Elsevier

Journal of Hydrology

Volume 590, November 2020, 125206
Journal of Hydrology

Research papers
A physical process and machine learning combined hydrological model for daily streamflow simulations of large watersheds with limited observation data

https://doi.org/10.1016/j.jhydrol.2020.125206Get rights and content

Highlights

  • A process-based model was used to solve the insufficient training problem.

  • CV method was used to improve the robustness of data-driven models.

  • A categorization method was used to improve the peak and low flow simulations.

  • Different modeling approaches were compared to improve hydrological simulations.

Abstract

Physically distributed hydrological models are effective in hydrological simulations of large river basins, but the complex characteristics of hydrological features limit their application.
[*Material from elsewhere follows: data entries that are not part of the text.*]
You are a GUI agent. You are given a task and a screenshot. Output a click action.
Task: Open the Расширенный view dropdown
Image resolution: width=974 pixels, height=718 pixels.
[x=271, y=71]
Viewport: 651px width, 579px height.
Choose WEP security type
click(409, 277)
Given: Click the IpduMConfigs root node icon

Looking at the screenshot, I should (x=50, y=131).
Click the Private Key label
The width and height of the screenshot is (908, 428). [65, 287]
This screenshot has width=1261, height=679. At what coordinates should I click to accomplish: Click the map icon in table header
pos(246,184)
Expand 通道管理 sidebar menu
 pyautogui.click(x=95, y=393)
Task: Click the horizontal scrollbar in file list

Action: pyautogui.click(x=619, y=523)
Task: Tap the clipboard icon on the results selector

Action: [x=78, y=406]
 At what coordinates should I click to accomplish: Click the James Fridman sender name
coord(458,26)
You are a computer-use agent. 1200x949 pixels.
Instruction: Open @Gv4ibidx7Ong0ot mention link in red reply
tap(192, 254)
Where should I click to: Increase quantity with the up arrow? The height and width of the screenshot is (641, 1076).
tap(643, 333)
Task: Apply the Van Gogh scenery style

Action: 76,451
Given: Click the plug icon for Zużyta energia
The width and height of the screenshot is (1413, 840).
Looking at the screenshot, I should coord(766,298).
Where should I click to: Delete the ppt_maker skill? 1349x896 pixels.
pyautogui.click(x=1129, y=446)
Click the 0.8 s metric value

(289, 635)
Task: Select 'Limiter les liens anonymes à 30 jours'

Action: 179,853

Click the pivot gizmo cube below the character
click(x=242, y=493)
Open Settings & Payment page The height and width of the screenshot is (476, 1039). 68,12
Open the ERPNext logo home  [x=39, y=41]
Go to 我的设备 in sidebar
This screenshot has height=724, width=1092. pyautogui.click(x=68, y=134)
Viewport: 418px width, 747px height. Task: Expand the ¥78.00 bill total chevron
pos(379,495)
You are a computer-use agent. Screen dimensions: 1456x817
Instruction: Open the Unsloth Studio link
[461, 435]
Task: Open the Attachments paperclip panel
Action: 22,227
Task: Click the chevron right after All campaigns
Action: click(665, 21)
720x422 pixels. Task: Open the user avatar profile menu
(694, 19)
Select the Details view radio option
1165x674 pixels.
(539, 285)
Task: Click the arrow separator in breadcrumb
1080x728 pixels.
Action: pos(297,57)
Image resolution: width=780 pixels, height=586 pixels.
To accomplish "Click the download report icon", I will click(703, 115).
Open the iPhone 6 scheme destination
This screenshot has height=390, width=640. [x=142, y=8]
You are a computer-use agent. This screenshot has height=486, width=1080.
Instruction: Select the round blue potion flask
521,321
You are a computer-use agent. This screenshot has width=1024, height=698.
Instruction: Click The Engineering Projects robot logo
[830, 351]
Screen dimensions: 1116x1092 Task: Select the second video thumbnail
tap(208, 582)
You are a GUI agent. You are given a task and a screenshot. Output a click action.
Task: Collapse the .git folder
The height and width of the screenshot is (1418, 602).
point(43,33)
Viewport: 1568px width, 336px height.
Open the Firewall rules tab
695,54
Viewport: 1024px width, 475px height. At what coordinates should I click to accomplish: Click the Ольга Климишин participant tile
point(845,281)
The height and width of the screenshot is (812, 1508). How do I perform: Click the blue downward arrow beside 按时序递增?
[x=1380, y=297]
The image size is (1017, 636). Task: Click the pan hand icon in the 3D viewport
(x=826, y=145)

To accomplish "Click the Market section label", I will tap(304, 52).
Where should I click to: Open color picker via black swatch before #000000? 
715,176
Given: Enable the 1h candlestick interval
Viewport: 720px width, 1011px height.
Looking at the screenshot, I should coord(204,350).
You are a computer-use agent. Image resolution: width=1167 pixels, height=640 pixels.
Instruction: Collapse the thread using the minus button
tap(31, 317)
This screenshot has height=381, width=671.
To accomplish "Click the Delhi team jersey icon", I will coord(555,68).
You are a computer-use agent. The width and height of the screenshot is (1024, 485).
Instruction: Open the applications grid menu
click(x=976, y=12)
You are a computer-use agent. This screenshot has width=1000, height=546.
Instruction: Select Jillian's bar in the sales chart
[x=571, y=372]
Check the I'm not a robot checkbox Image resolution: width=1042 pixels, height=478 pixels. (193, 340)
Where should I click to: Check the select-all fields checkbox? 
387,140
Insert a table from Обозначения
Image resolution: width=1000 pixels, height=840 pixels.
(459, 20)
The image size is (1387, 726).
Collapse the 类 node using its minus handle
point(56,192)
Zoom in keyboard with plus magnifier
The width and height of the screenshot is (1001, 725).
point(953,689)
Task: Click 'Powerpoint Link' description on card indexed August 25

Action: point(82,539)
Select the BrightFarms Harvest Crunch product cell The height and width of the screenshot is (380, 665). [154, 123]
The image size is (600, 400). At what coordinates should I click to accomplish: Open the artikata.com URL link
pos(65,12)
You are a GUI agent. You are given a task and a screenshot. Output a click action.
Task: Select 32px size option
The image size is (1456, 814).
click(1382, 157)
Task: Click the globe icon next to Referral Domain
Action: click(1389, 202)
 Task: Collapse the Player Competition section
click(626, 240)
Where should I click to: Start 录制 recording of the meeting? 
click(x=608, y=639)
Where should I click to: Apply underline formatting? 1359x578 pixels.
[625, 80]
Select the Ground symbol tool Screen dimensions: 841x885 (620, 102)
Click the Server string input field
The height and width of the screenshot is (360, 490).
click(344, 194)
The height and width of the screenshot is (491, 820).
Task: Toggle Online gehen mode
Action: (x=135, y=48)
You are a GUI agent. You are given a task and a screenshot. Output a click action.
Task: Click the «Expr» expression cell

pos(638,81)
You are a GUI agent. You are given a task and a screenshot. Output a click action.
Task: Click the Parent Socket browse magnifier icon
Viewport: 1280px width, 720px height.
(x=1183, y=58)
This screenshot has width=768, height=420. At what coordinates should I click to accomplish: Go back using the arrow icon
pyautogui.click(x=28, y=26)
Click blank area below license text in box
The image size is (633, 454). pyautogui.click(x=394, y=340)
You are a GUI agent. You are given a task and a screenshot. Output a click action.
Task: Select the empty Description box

An easy-to-use and high-efficiency hydrological model is needed for efficient water resource management in practice. Machine learning (ML) based models have the potential to provide fast mapping pathways between meteorological predictors and hydrological responses without detailed descriptions of the corresponding physical processes. However, the extensive data requirements, ignoring of spatial variability and poor performance for extreme flows limit the application of ML models. This study attempts to develop an ML-based hydrological model by combining physically based distributed hydrological model with an artificial neural networks (ANN), computer vision (CV) and a categorization approach (CA). To solve the insufficient training problem, we use a physically distributed hydrological model (GBHM) together with a stochastic rainfall generator to generate a large amount of synthetic data (GBHM-ANN). To improve the extreme flow simulation, we add the categorization approach into GBHM-ANN (GBHM-ANN-CA). To capture the spatial variability of the predictors, we also use a local binary pattern-based computer vision method to form GBHM-ANN-CA-CV model. The effectiveness of the three modeling approaches are demonstrated by synthetic case studies. We finally evaluate GBHM-ANN-CA-CV using the real data from the upper Chao Phraya Basin in Thailand. The results show that the prediction accuracy of our new data-driven model is greatly improved in data-limited watersheds. Specifically, the CV extracted spatial information can improve the robustness of the data-driven hydrological model, and the CA can greatly improve high flow simulations. The combined model yields a satisfactory accuracy for long-term daily streamflow simulations. This study demonstrates the potential of ML-based hydrological models in water resource management, especially in changing environments.

Introduction

Physically based hydrological models have been widely used for streamflow simulations and forecasting (Arnold and Fohrer, 2005, Chen et al., 2011, Jia et al., 2001, Refsgaard, 1997, Yang et al., 2002). Among the various kinds of physically based models, fully distributed hydrological models, which can consider the spatial variability of the watershed landscape and its atmospheric forcing, are considered to be the gold standard for hydrological modeling (Chen et al., 2016) and have been applied in ungauged basins (Götzinger and Bárdossy, 2007, Hunukumbura et al., 2012, Wambura et al., 2018). However, with complex model structures and extensive calculation requirements, physically based distributed hydrological models often have high computational costs and require high levels of hydrological expertise for modelers and users, thus limiting their application in water resource management (Chen et al., 2016, Kratzert et al., 2018, Srivastav et al., 2007, Yaseen et al., 2019, Zhang et al., 2018a, Zhang et al., 2018b).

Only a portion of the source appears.